GIVEN EXERCISE A ▸
Edit the recorded entries from the line containing "Given: Open the Com Port dropdown" down through the end of the entries, replacing "dropdown" with "drop-down list" and leaving everything else unchanged. Omit the pictures from your answer.

QUOTED PASSAGE ▸

Turbo codes are sequential codes comprising of Recursive Systematic Convolutional (RSC) encoders, and an interleaver \(\pi\) as shown below. This code maps input u to \((x^s, x^{1p}, x^{2p})\). The systematic bit sequence \(x^s\) is equal to the input \(u\), while the parity bit sequences \(x^{1p}\) and \(x^{2p}\) are generated by the convolutional encoders \(E_1\) and \(E_2\) from \(u\) and the interleaved bit inputs \(\tilde{u} = \pi(u)\), respectively.
Turbo decoding
Convolutional codes can be optimally decoded using a Soft-in-Soft-out (SISO) decoding algorithm, such as the renowned BCJR algorithm. In the case of Turbo codes, the decoding process involves an iterative procedure that leverages the SISO decoders of the constituent convolutional codes, as depicted in the figure below. If you’re interested in an in-depth explanation of the BCJR algorithm, this resource provides an excellent description.
During Turbo decoding, two such SISO decoders \(D_1\) and \(D_2\) work together by exchanging extrinsic information, i.e., additional knowledge extracted by a SISO block in the current iteration of decoding. Notably, decoder \(D_1\) processes the systematic bits and parity bit 1, while Decoder \(D_2\) processes the interleaved systematic bits and parity bit 2, with each decoder extracting information from distinct parity bit streams to iteratively refine the posterior probability estimations \(L(u_k \vert y)\).
The extrinsic LLR \(L_e(u_k)\) is obtained as : \(L_e(u_k) = L(u_k \vert y) - L(y_k^s) - L(u_k) \quad k \in [K]\)
Here, \(L(u_k \vert y)\) is the posterior log-likelihood-ratio (LLR) estimate of the SISO decoding block, \(L(y_k^s)\) is the LLR of the received systematic symbols, while \(L(u_k)\) is the intrinsic LLR.
This extrinsic LLR is interleaved and passed to the next block as prior intrinsic information.
The BCJR algorithm involves computing the log-sum-exponential (LSE) function, which is computationally intensive. In practice, the max-log-MAP algorithm, an approximation of the MAP algorithm is employed as the SISO decoder. The main idea is to approximate the computationally intensive LSE function by the maximum:
\(\text{LSE}(z_1,\ldots, z_n) \triangleq \log (\exp(z_1)+\ldots+\exp(z_n))\) \(\text{LSE}(z_1,\ldots, z_n) \approx \max(z_1,\ldots, z_n), \quad z_1,\ldots,z_n \in \mathbb{R}.\)
While the max-log-MAP algorithm is more efficient than the MAP, it is less reliable.
TinyTurbo
In our pursuit to develop a decoder that is both efficient and reliable, we pose two crucial questions:
1) Is it feasible to design a decoder with complexity similar to max-log-MAP while maintaining the reliability of the MAP algorithm?
2) Can such a decoder generalize to non-AWGN noise and perform consistently across various blocklengths and encoding structures?
We answer these questions in the affirmative with the introduction of TinyTurbo, a model-based machine learning algorithm developed using a purely data-driven approach.

(Recorded data)
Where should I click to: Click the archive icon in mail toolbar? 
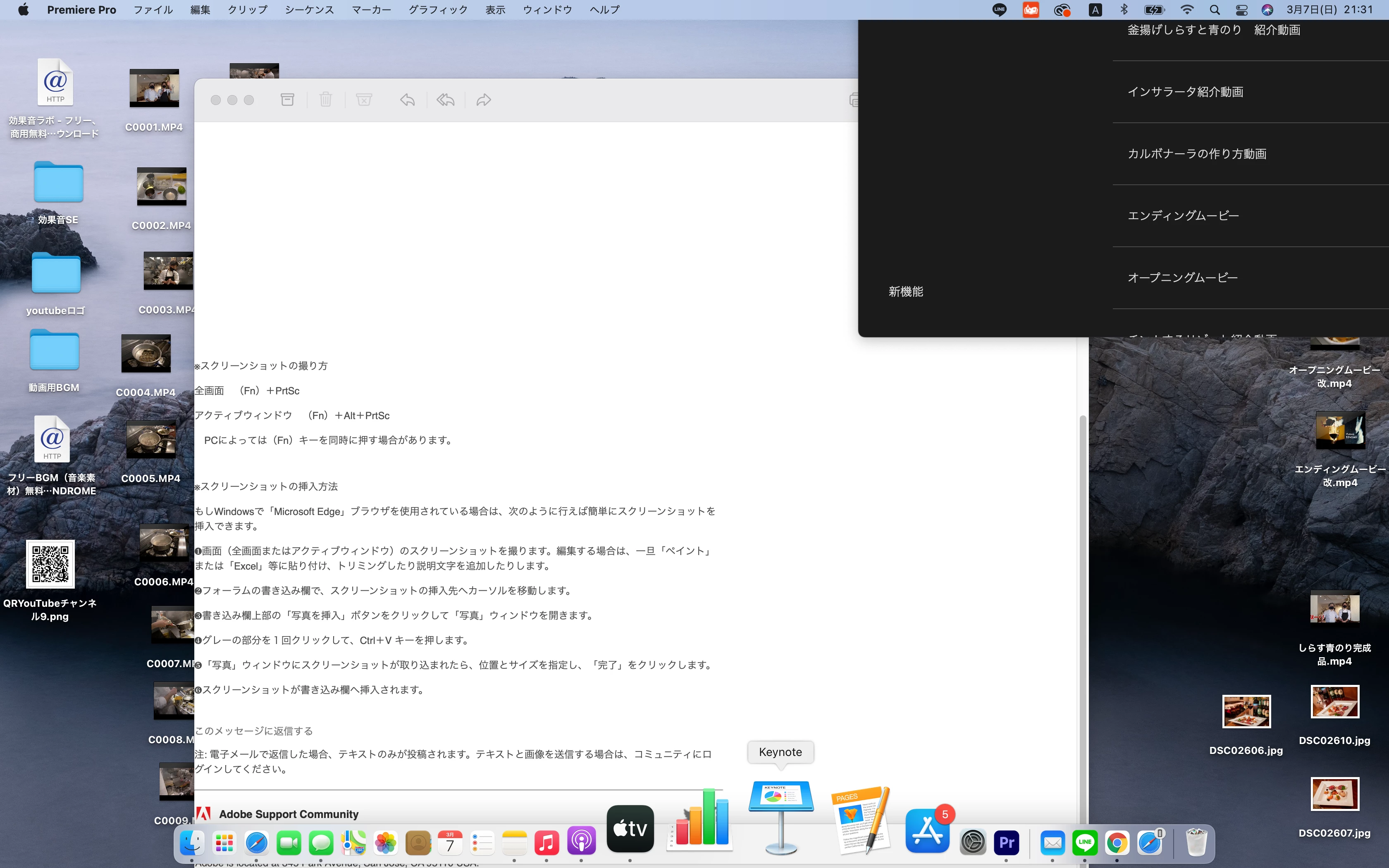click(288, 100)
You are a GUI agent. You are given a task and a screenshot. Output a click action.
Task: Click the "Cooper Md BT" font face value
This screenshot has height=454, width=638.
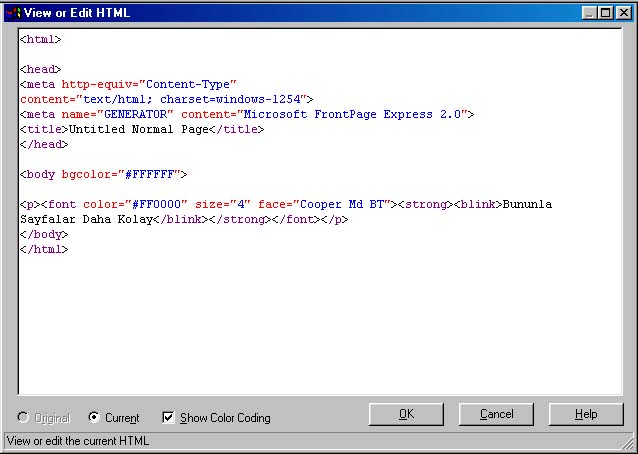(x=339, y=204)
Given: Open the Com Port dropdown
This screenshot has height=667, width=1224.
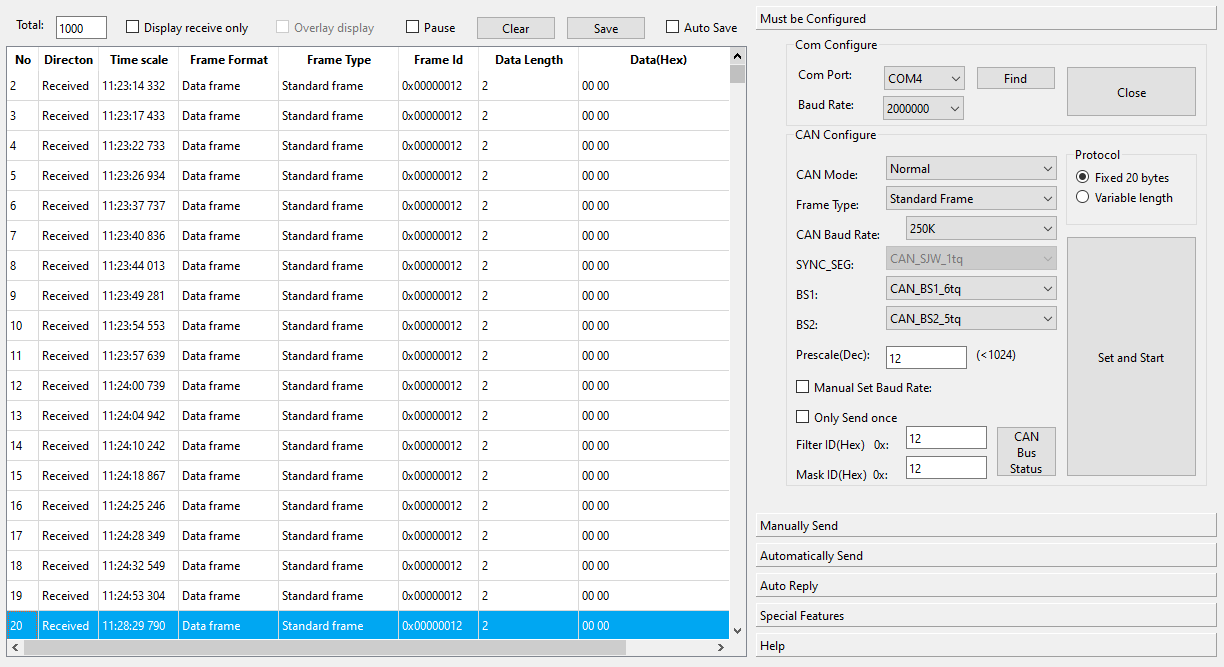Looking at the screenshot, I should click(x=924, y=78).
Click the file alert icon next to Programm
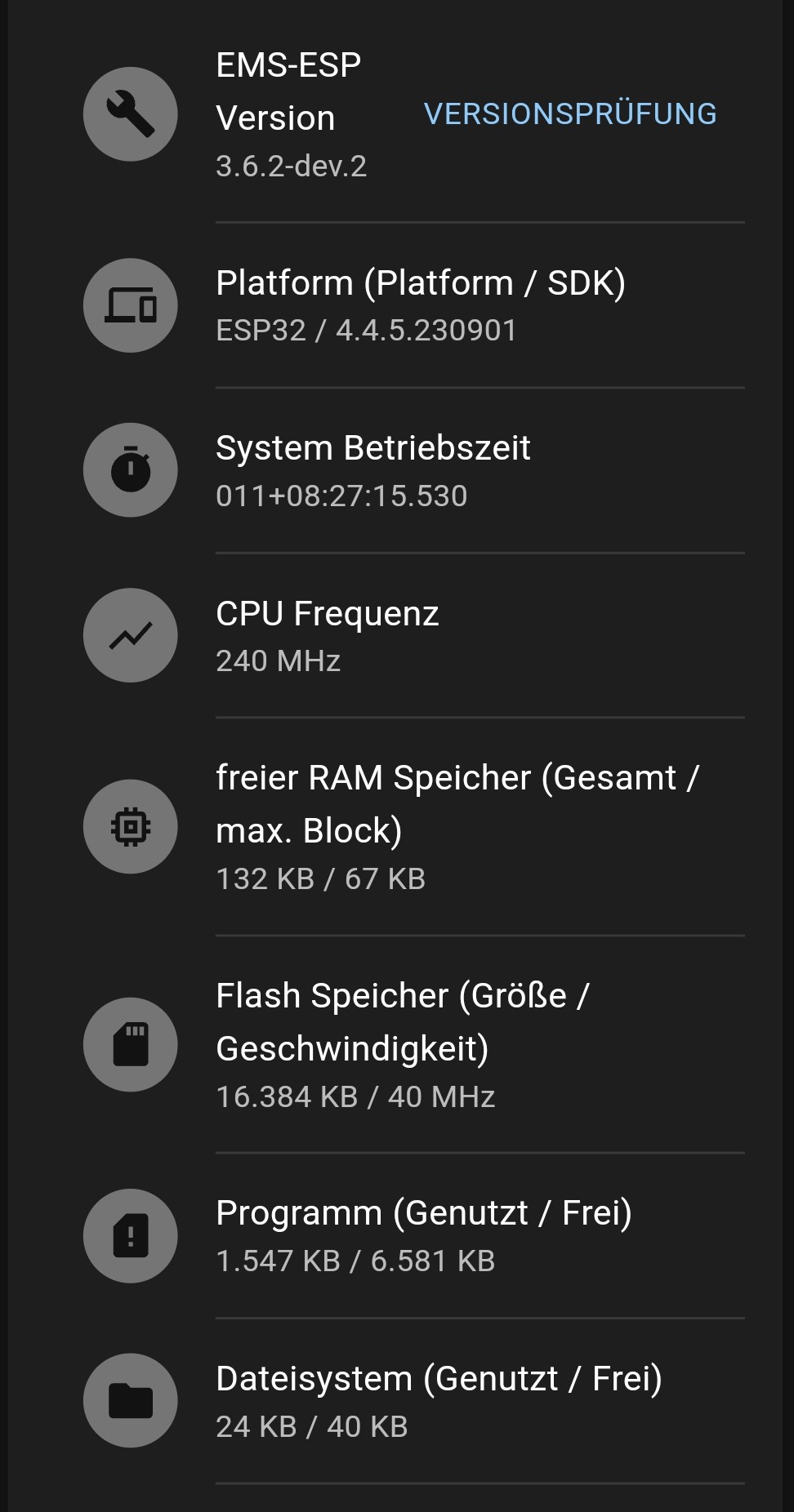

GIVEN EXERCISE B ▸
Give back the Turbo codes passage from "Here, \(L(u_k \vert" down through "prior intrinsic information.", copied word for word.

EXERCISE RESULT A ▸
Given: Open the Com Port drop-down list
This screenshot has height=667, width=1224.
Looking at the screenshot, I should click(x=924, y=78).
Click the file alert icon next to Programm

EXERCISE RESULT B ▸
Here, \(L(u_k \vert y)\) is the posterior log-likelihood-ratio (LLR) estimate of the SISO decoding block, \(L(y_k^s)\) is the LLR of the received systematic symbols, while \(L(u_k)\) is the intrinsic LLR.
This extrinsic LLR is interleaved and passed to the next block as prior intrinsic information.